MLIR operations can represent arbitrary TensorFlow operations with a reversible mapping. Switch and merge nodes are represented with the MLIR control flow graph. TensorFlow dataflow operations are mapped over to MLIR operations whose name gets a “tf.” prefix.

The normal dtypes supported by TensorFlow are mapped onto a Tensor type with an unknown rank. The resource and variant dtypes are mapped onto our resource and variant type specifically (TODO: Specify this). Attributes get mapped over directly, with type attributes represented as strings.

Examples:

// TensorFlow Add operation.
%a = "tf.Add"(%b, %c)
  : (tensor<*xf32>,tensor<*xf32>) -> tensor<*xf32>

// TensorFlow Add operation with partially inferred shapes.
%d = "tf.Add"(%e, %f)
  : (tensor<?x42x?xf32>,tensor<?x42x?xf32>) -> tensor<?x42x?xf32>

// TensorFlow Conv2d operation.
%y = "tf.Conv2d"(%input, %filter)
          {strides: [1,1,2,1], padding: "SAME", dilations: [2,1,1,1]}
   : (tensor<*xf32>, tensor<*xf32>) -> tensor<*xf32>

Target specific operations

We expect to expose many target-specific (such as TPU-specific) operations directly through to MLIR.

In addition to the TPU backend, some targets go through LLVM. LLVM has a rich set of intrinsics for certain target-independent operations (e.g. addition with overflow check) as well as providing access to target-specific operations for the targets it supports (e.g. vector permutation operations). LLVM intrinsics start with an “llvm.” name.

Example:

// LLVM: %x = call {i16, i1} @llvm.sadd.with.overflow.i16(i16 %a, i16 %b)
%x:2 = "llvm.sadd.with.overflow.i16"(%a, %b) : (i16, i16) -> (i16, i1)

These operations only work when targeting LLVM as a backend (e.g. for CPUs and GPUs), and are required to align with the LLVM definition of these intrinsics.

Dialect specific types

Similarly to operations, dialects may define custom extensions to the type system. These extensions fit within the same type system as described in the type system overview.

dialect-type ::= '!' dialect-namespace '<' '"' type-specific-data '"' '>'
dialect-type ::= '!' alias-name pretty-dialect-type-body?

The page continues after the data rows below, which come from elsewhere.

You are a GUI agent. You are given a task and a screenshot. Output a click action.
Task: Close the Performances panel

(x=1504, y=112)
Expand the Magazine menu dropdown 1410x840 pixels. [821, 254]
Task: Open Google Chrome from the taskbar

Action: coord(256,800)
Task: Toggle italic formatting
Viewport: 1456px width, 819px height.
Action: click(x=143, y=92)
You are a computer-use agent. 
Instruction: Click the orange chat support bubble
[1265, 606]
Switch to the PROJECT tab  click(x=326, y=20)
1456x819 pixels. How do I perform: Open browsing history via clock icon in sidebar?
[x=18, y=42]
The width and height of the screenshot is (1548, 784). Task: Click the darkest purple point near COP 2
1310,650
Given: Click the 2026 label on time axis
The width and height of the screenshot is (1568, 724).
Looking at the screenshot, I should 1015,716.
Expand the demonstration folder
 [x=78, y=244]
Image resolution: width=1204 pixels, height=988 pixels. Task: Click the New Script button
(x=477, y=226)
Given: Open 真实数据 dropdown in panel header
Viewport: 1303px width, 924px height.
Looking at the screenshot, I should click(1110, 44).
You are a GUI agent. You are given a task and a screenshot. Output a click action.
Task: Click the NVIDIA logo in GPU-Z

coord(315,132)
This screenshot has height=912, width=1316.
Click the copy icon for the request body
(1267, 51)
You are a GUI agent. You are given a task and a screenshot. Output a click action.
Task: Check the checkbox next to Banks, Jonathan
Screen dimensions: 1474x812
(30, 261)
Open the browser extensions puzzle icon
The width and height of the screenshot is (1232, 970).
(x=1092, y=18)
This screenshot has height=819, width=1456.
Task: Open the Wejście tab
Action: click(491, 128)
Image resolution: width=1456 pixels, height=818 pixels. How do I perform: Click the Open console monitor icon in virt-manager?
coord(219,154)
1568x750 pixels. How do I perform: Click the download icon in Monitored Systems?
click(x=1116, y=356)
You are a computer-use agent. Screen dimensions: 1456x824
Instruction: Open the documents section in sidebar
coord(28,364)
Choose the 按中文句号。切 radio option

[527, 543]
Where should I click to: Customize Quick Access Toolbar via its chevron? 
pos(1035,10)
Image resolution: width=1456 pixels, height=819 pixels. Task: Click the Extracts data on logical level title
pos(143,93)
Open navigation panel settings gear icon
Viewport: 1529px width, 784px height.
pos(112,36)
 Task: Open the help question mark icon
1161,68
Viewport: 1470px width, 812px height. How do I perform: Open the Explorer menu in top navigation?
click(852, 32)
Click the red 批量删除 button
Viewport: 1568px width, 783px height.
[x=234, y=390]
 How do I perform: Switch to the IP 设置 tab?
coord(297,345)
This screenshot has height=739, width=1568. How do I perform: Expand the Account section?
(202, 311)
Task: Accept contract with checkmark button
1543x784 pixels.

pretty-dialect-type-body ::= '<' pretty-dialect-type-contents+ '>'
pretty-dialect-type-contents ::= pretty-dialect-type-body
                              | '(' pretty-dialect-type-contents+ ')'
                              | '[' pretty-dialect-type-contents+ ']'
                              | '{' pretty-dialect-type-contents+ '}'
                              | '[^[<({>\])}\0]+'

Dialect types can be specified in a verbose form, e.g. like this:

// LLVM type that wraps around llvm IR types.
!llvm<"i32*">

// Tensor flow string type.
!tf.string

// Complex type
!foo<"something<abcd>">

// Even more complex type
!foo<"something<a%%123^^^>>>">

Dialect types that are simple enough can use the pretty format, which is a lighter weight syntax that is equivalent to the above forms:

// Tensor flow string type.
!tf.string

// Complex type
!foo.something<abcd>

Sufficiently complex dialect types are required to use the verbose form for generality. For example, the more complex type shown above wouldn't be valid in the lighter syntax: !foo.something<a%%123^^^>>> because it contains characters that are not allowed in the lighter syntax, as well as unbalanced <> characters.

See here to learn how to define dialect types.

TensorFlow types

The TensorFlow dialect in MLIR defines several extended types:

// TensorFlow specific types (TODO: the rest ref data types)
type-specific-data ::= `control` | `resource` | `variant` | `string`
               `complex64` | `complex128` | `f32ref`

control is used in TensorFlow graphs to represent control dependence edges.